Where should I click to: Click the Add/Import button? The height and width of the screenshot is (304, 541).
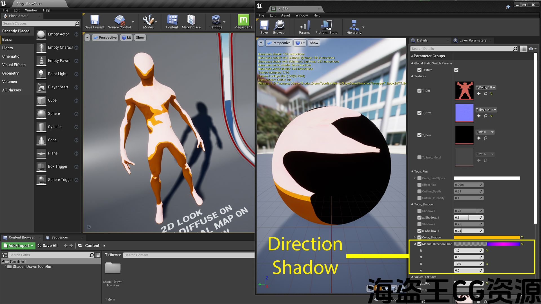point(18,246)
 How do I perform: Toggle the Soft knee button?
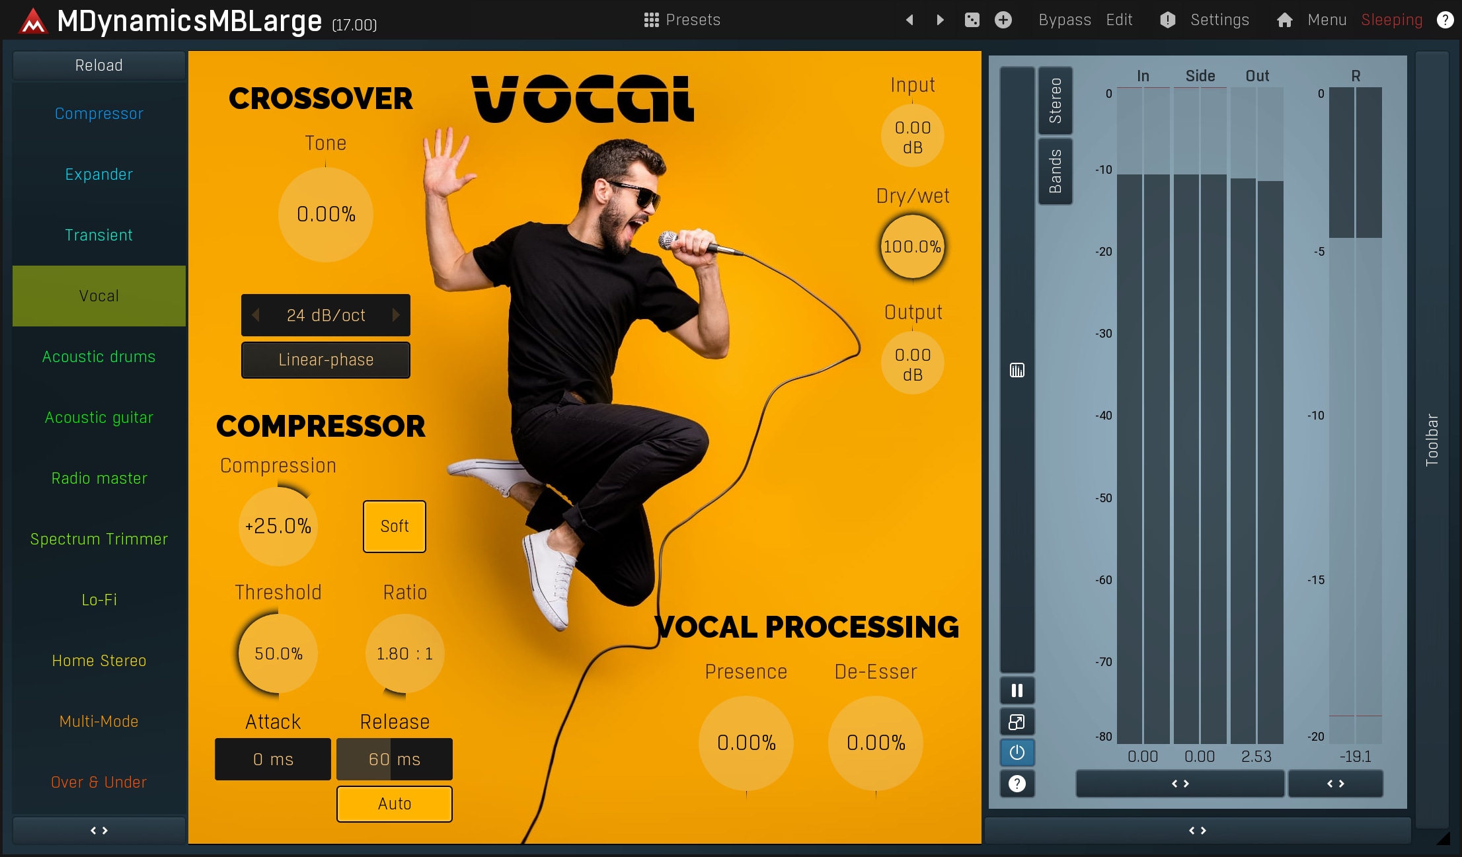point(394,526)
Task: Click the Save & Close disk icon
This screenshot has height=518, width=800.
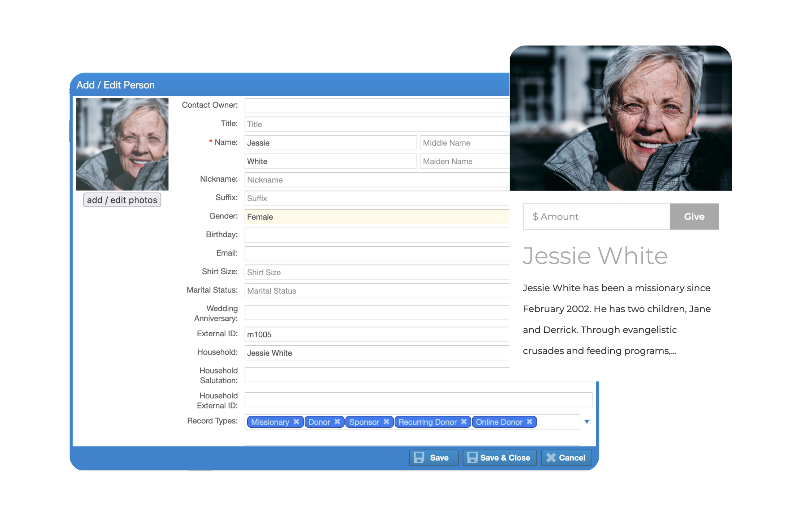Action: 472,458
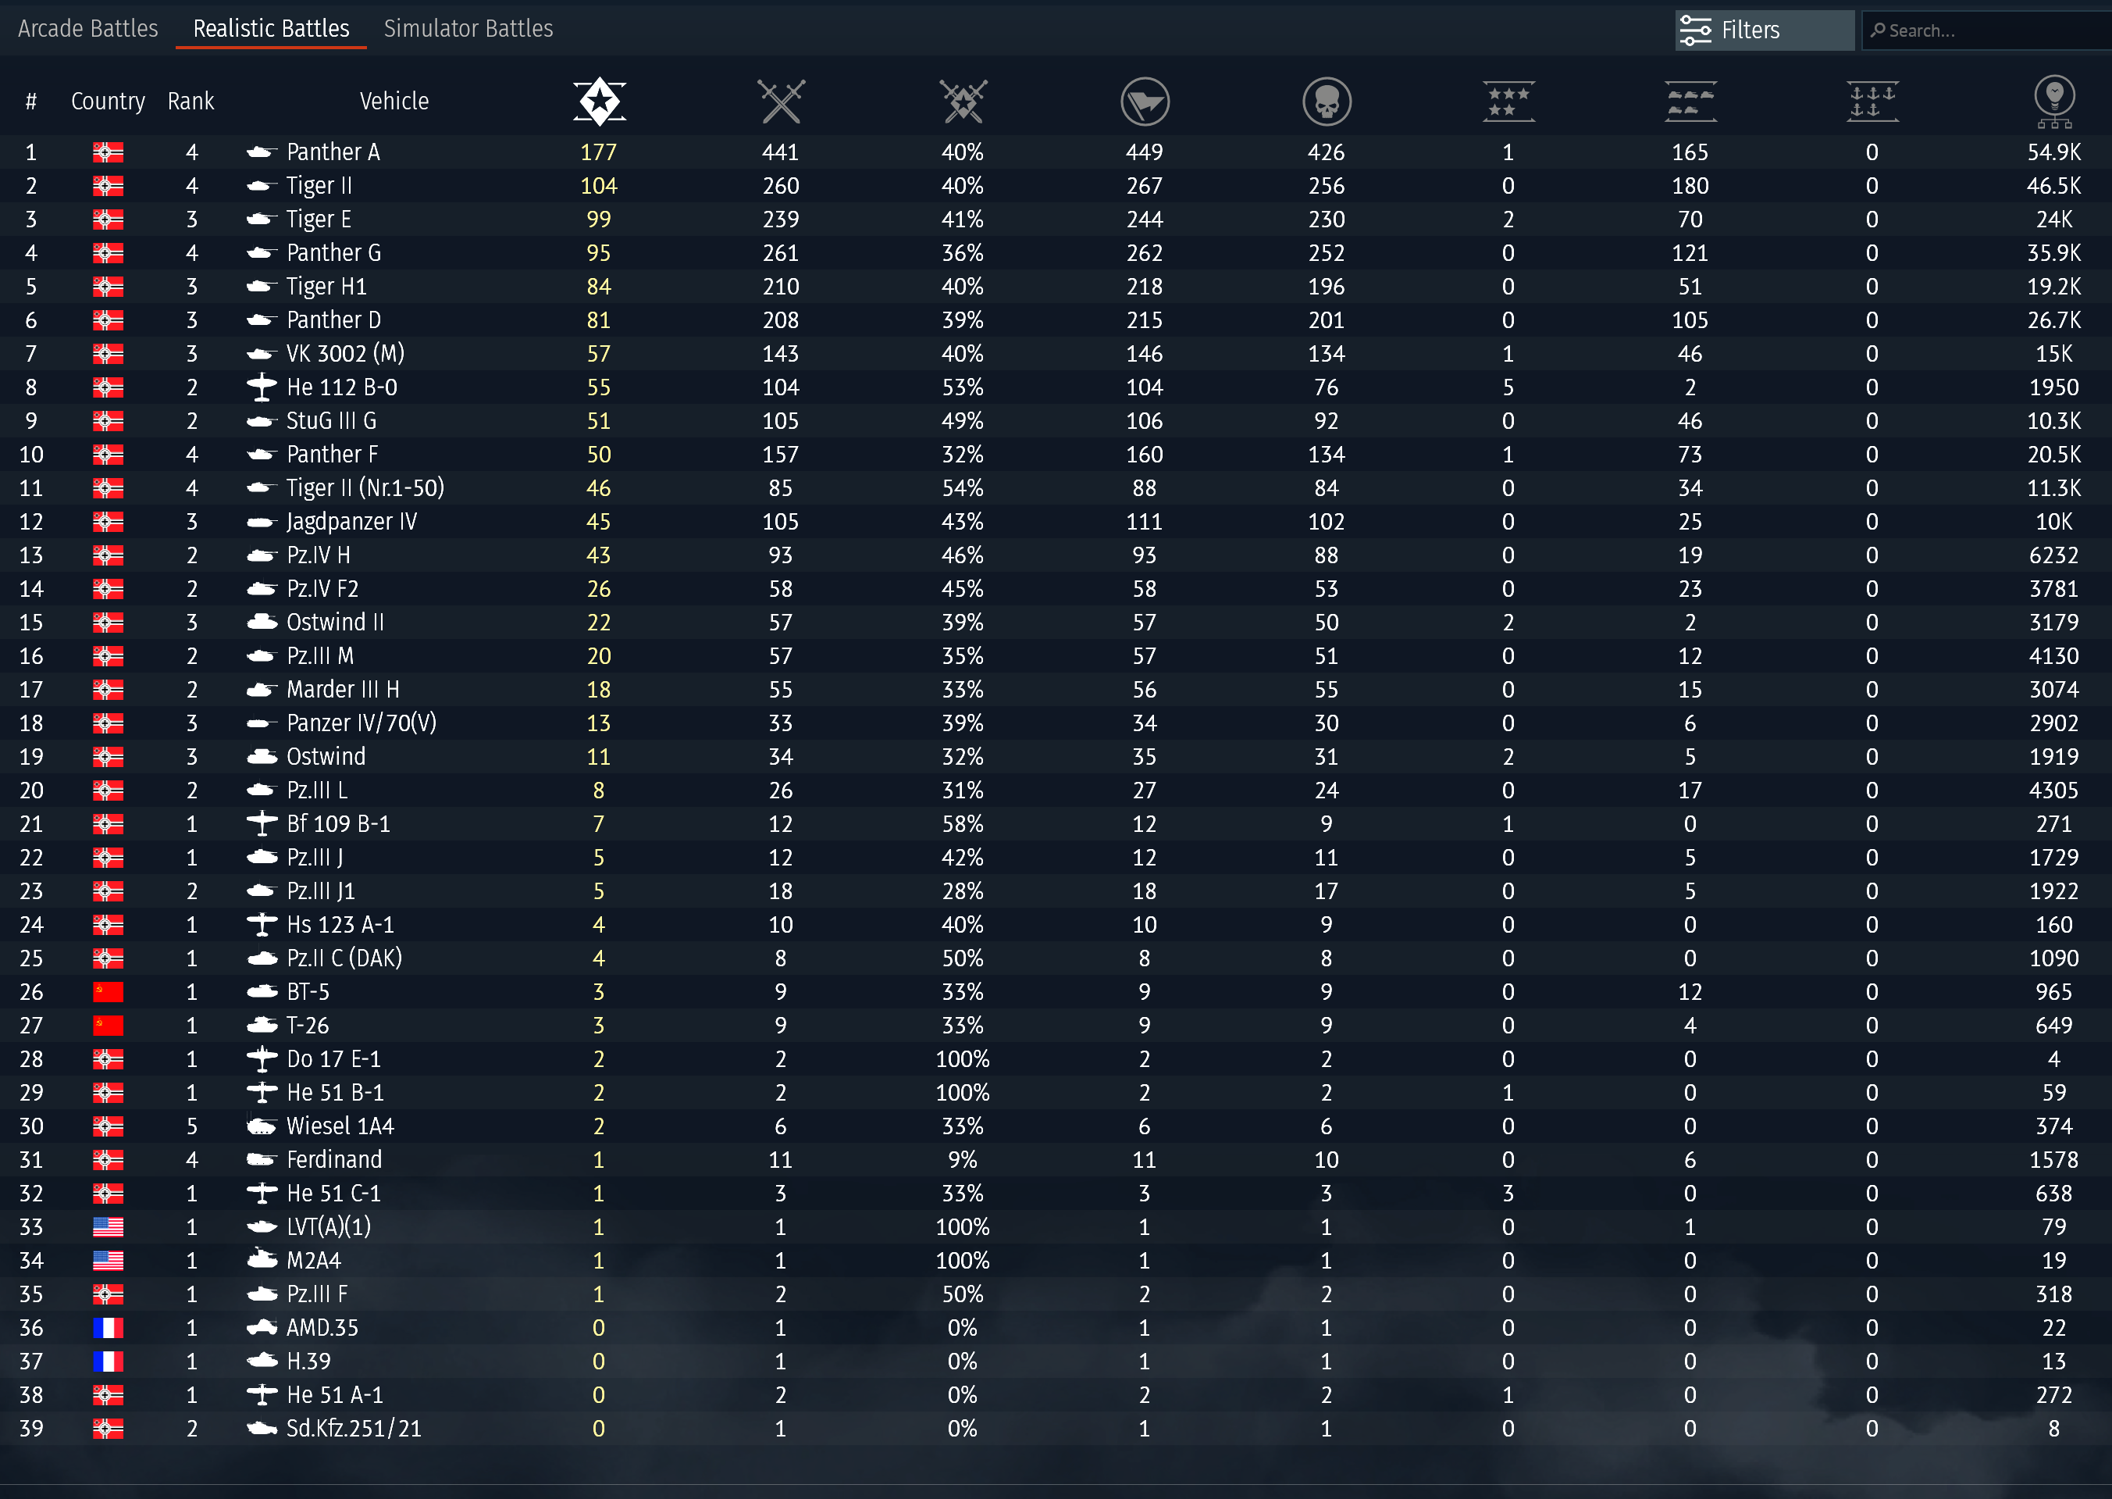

────────

## What the exercise asks
From the first line to the last, copy the records exactly and skip the pictures.

## Answer box
Where should I click to: Click the Add/Import button? The height and width of the screenshot is (304, 541).
point(18,246)
 How do I perform: Toggle the Soft knee button?
point(394,526)
Task: Click the Save & Close disk icon
This screenshot has height=518, width=800.
Action: 472,458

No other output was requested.